We all want to achieve goals, but taking the time to set them properly, well that’s another thing. One of the reasons people think it’s a waste of time is because they can’t do Smart or OKR’s right. It even if you’ve got smart down brilliantly or writing OKR’s. There are other factors to keep in mind.
And it those I’m going to cover here.
An overlooked factor in goal achievement is expectations. Because the size of our expectation determines what we set as a goal.
Let’s say my goal is to get a new car, and I’d like a Mercedes-Benz but what I expect is a Nissan then whilst we may set the goal as I want to own a Mercedes-Benz, I’ll end up owning a Nissan because what we want and what we expect are different.
Equally if I want to build a great productive team but have an expectation that building this team is going to be hard work, then as I build the team it will be hard work. I’m not saying that in building a team some effort would not be involved, but because there is an expectation that it will be hard work then I’ll experience more hard work.
We also put these expectations onto other people. So I can be setting a goal for a team member and I have an expectation about what they can achieve or I might have an expectation about how they will go about achieving it. And my expectations may not and probably aren’t the same as the team member. Now if I share my expectations then any differences will become obvious. But if I don’t, well you know where that’s going to lead.
Setting The Pace
One way expectations show up is in using the pacesetting style of leadership. I can set the bar really high, and for some people this would be a delightful challenge, it would be motivating, it would fire them up. Yet for somebody else if the bar was that high they would think I can’t achieve that, it’s not possible, it’s unrealistic there’s no point even trying. And even worse it may have the knock-on effect of them being demotivated and thinking there’s not point even attempting any other goals.

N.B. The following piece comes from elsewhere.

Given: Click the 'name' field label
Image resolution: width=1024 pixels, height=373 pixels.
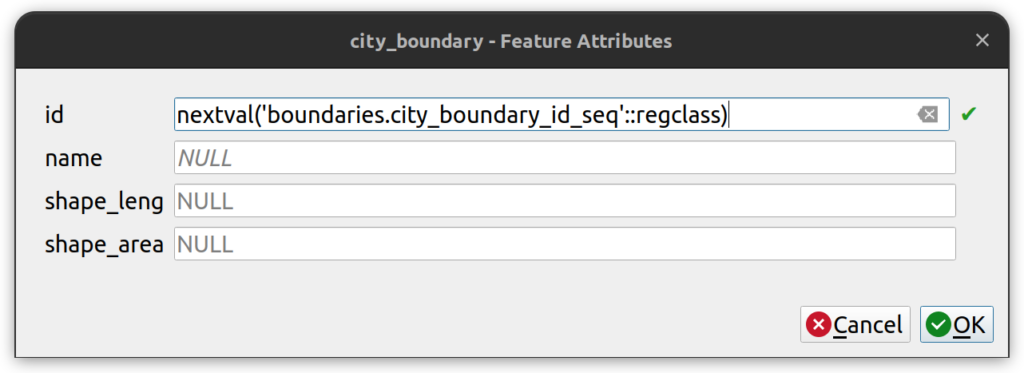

One of the thing about high achievers is that they set the bar high for themselves, they expect themselves to better what they could do before. Now this is great, and you also need to awareness of what’s happening around you. I’ve said before that leadership is firstly learnt through osmosis, we observe others and think that’s what we should do. So if you’re expecting great things of yourself and pushing the envelope constantly. Your team will think that’s what they have to do. And whilst you might like to see this sometimes, often leaders I talk with say that isn’t what they expect of their team all the time.
Lockdown has been tough and you might be experiencing tiredness and fatigue. Our ability to achieve goals at this stage isn’t the same as when we have loads of energy. The difficulty here is that firstly we may still expect ourself to achieve the same thing. Now we’re entering superhuman territory.
Secondly, we may start to set out goals a lot smaller. So we’re dumbing things down and shrinking.
So where is the middle ground you may ask.
Part of this is self-awareness. Knowing you’re tired you can either extend the deadline or revisit the goal. Lower the bar a little, not a lot. When we don’t revisit and make fine-tuning corrections, then we keep at it, and at it, and we burn up our energy still shooting for the moon. Then somewhat battered and bruised we set a new goal, but this has a bar too low.
Win or Lose?
A good question to ask when setting any goal is – Are you playing to win or not to lose?
If it’s the former you’ll fine tune with the expectation that you’ll win. It might take 5 moves instead of the 3 that you’d hoped but you’re still going to win.
If you’re playing not to lose you’ll set your goal and expectations so that you can’t be disappointed, so there is no fine-tuning – and neither is there any meaningful feedback. Over time this habit will see your results shrink and drop off.
In summary, the checklist looks like this.
What’s my goal – what do I want and then what is it I expect. If there is a difference then I’ve not set a goal, I’ve set an aspiration. My expectation is my intention.
Am I playing to win or to lose?
If I’m playing to win I should be picking up on feedback and making adjustments based upon keeping the desire. Yes some tweaks and refinements might need to be made in the short term but the desired endpoint is still kept in mind.
What expectations do I have of others and how am I communicating these, checking the validation with the other person. The discrepancies are a great way of revealing bias.